Endettement et devoir de mise en garde du banquier à la lumière d’une décision de la Cour de cassation
Endettement et devoir de mise en garde du banquier à la lumière d’une décision de la Cour de cassation
Depuis 2005, la jurisprudence a établi un devoir de mise en garde du banquier qui accorde un crédit immobilier à un emprunteur non averti. Cependant, ce devoir ne s’impose que s’il existe un risque d’endettement découlant de l’octroi du crédit (Cour de cassation, Chambre mixte, 29 juin 2007, 06-11.673). Les manquements à ce devoir ont donné lieu à une abondante jurisprudence.
Une récente décision de la Cour de cassation, datée du 12 juillet 2023, apporte des éclaircissements sur cette question délicate.
Rappel des faits
Dans cette affaire, la banque X avait accordé un prêt à M. V. et Mme G. le 14 décembre 2008, destiné à financer l’acquisition immobilière et à rembourser plusieurs emprunts en cours. Les emprunteurs ont intenté une action en responsabilité et indemnisation, invoquant divers manquements du prêteur à ses obligations, notamment en termes de mise en garde.

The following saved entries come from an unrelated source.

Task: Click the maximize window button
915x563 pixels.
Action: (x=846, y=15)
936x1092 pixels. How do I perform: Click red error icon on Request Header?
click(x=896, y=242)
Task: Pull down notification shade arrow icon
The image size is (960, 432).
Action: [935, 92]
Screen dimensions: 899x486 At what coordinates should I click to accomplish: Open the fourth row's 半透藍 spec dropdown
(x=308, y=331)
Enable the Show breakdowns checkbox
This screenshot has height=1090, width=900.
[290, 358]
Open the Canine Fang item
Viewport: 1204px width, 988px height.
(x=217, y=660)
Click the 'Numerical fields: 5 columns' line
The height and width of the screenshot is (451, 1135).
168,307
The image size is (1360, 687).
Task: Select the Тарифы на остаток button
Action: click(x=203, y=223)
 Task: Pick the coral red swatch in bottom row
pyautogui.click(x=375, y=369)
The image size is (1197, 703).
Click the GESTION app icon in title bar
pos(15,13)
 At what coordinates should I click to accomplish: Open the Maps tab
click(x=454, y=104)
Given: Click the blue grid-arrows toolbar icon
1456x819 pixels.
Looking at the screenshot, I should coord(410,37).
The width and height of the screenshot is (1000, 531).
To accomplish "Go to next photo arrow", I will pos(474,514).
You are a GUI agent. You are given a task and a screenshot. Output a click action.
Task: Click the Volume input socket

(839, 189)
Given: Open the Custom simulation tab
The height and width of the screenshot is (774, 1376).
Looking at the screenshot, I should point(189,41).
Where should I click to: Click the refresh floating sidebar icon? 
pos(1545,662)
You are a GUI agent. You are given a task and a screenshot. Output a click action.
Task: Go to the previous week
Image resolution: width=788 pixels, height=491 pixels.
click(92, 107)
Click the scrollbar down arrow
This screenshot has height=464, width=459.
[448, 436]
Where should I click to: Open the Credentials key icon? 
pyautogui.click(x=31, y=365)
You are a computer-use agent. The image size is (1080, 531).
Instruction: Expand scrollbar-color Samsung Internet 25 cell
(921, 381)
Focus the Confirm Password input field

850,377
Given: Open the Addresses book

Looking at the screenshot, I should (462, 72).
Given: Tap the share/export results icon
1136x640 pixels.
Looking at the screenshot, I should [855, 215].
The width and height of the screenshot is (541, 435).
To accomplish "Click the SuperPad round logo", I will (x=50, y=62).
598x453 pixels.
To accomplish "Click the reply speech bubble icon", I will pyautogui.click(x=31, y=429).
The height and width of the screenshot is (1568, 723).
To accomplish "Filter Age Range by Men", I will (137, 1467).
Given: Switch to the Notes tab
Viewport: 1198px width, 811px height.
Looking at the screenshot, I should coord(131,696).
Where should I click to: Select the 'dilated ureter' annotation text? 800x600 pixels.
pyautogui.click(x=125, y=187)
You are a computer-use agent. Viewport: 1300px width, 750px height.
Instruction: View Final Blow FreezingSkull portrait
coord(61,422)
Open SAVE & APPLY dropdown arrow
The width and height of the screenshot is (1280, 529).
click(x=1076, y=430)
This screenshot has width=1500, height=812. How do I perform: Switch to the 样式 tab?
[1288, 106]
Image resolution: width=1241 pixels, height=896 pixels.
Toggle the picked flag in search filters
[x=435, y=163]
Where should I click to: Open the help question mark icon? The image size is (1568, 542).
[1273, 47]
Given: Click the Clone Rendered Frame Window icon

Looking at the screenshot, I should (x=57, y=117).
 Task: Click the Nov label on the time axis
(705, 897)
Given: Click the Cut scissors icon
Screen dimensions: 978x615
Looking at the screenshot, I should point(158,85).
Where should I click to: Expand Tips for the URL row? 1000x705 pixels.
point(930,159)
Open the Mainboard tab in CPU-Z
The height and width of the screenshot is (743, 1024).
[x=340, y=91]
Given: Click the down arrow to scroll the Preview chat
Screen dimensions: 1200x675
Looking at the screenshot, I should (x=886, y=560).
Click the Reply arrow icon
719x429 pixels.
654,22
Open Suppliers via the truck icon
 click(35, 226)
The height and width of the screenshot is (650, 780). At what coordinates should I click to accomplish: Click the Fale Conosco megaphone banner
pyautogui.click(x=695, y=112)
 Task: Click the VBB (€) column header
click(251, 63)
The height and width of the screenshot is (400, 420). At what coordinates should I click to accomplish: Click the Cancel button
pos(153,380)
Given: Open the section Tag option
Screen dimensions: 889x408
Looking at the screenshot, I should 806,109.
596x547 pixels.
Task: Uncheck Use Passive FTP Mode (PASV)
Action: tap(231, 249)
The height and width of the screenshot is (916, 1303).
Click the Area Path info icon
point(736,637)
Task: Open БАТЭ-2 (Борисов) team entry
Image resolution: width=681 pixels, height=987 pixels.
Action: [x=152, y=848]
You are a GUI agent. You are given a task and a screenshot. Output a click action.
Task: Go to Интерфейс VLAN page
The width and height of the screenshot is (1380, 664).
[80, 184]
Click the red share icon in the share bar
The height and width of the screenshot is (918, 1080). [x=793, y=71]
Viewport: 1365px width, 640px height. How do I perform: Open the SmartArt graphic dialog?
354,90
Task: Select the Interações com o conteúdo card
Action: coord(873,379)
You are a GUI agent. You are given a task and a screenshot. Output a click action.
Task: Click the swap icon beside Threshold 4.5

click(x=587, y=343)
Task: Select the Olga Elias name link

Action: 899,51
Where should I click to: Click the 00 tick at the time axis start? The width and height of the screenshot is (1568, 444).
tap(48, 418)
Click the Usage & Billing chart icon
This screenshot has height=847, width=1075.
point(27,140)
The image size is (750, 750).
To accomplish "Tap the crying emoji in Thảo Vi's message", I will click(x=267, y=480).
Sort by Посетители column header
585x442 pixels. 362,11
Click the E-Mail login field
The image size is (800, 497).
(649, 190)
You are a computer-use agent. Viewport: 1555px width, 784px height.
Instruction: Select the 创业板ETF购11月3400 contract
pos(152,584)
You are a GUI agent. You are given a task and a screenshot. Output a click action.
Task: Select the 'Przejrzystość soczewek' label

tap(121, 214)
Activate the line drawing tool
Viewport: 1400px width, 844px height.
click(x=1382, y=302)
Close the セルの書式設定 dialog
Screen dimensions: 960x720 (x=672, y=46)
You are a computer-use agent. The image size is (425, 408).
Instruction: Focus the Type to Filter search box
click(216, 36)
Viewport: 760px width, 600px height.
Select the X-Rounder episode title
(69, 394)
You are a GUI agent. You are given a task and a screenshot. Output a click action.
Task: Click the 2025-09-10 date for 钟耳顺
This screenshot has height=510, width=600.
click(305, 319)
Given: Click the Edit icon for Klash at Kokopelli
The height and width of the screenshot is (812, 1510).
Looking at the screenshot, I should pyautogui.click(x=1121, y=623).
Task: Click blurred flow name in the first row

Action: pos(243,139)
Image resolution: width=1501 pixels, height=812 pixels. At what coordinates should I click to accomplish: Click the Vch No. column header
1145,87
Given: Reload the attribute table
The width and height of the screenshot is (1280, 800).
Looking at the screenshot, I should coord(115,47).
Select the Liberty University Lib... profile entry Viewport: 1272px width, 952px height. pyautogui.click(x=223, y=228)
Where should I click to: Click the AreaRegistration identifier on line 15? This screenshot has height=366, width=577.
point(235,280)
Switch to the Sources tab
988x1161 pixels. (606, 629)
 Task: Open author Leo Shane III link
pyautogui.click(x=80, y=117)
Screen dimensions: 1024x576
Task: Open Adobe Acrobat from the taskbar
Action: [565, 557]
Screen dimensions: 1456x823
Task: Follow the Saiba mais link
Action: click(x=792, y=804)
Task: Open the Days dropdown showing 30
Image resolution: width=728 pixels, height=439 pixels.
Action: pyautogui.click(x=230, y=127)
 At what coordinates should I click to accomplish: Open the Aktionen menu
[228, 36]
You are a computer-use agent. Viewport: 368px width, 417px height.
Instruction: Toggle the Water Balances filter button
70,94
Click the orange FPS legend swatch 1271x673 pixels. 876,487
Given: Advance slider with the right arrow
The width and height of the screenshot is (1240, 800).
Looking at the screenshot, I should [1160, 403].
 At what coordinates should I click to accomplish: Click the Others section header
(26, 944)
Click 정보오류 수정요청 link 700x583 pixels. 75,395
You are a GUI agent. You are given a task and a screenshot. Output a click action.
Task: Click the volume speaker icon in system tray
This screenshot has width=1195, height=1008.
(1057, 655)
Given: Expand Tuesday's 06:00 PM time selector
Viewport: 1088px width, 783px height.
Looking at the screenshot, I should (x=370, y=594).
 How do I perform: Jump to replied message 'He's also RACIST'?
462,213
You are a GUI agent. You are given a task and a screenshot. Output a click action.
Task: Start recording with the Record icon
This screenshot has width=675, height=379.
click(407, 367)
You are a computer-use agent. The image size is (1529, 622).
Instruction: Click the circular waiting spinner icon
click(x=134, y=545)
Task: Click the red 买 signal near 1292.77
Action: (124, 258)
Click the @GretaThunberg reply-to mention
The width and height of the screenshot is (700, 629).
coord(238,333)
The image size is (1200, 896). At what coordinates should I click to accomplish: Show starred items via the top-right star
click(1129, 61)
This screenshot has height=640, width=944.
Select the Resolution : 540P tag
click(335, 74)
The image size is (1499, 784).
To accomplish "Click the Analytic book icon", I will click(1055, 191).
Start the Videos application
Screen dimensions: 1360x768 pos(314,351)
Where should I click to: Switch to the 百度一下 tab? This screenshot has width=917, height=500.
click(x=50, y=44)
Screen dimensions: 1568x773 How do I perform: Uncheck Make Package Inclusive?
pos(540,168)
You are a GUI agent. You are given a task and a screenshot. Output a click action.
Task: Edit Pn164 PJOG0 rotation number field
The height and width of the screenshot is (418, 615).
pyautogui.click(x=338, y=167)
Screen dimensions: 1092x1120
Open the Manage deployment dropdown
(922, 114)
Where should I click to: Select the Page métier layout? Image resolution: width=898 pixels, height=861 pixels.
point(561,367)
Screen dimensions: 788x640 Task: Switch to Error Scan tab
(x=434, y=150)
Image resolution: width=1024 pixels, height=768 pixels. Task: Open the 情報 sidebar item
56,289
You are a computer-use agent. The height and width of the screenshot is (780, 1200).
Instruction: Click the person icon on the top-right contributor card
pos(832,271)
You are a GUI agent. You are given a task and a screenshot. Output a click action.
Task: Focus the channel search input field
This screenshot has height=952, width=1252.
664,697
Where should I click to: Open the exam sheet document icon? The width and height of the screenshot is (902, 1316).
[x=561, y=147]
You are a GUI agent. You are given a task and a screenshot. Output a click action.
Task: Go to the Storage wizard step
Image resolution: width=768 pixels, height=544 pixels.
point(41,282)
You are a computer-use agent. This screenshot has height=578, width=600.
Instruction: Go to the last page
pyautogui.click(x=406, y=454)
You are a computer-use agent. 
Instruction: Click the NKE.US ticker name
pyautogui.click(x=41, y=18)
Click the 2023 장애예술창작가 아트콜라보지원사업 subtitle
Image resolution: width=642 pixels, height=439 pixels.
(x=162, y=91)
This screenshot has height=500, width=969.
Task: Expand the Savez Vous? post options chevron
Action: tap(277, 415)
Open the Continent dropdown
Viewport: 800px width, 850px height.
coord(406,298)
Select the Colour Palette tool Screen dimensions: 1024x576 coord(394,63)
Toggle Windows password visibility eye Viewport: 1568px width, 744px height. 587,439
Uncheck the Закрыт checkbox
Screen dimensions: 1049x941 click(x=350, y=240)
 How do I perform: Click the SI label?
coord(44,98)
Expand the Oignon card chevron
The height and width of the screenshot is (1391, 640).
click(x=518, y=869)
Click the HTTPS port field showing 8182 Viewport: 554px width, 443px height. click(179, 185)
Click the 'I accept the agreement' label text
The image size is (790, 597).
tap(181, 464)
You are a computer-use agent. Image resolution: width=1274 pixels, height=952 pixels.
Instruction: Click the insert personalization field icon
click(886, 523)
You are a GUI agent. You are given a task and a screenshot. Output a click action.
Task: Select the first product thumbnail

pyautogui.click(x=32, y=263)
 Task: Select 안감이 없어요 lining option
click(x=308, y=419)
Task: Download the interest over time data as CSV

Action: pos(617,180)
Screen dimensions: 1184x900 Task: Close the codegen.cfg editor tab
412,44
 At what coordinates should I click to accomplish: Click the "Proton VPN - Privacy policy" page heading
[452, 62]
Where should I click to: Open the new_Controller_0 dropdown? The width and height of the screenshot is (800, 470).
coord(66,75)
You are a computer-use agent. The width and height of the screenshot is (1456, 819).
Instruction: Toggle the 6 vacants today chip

Cependant, la cour d’appel de Paris a rejeté leurs demandes par une décision du 8 décembre 2021. Les emprunteurs ont alors formé un pourvoi en cassation, soulevant différents moyens concernant l’appréciation du risque d’endettement excessif, la qualification de non-avertis des emprunteurs et les critères pour opérer cette qualification. Malgré cela, la Cour de cassation a rejeté ce pourvoi dans sa décision du 12 juillet 2023.
Décision de la Cour de cassation
La Cour a souligné que la cour d’appel avait estimé souverainement que les emprunteurs disposaient d’un « reste à vivre » suffisant pour honorer les mensualités du crédit et que cela n’entraînait pas de nouvel endettement après la période relais. Par conséquent, elle a conclu que le prêteur n’était pas tenu à une obligation de mise en garde, indépendamment de la qualification des emprunteurs comme étant avertis ou non.
Cette décision apporte des éclaircissements importants sur le risque d’endettement excessif, constitutif du devoir de mise en garde du prêteur. Elle met en avant l’évaluation du « reste à vivre » des emprunteurs, soit la somme restante après le paiement de toutes les charges. En effet, la Cour de cassation a jugé que ce critère était crucial pour évaluer le risque d’endettement excessif, en complément du taux d’endettement.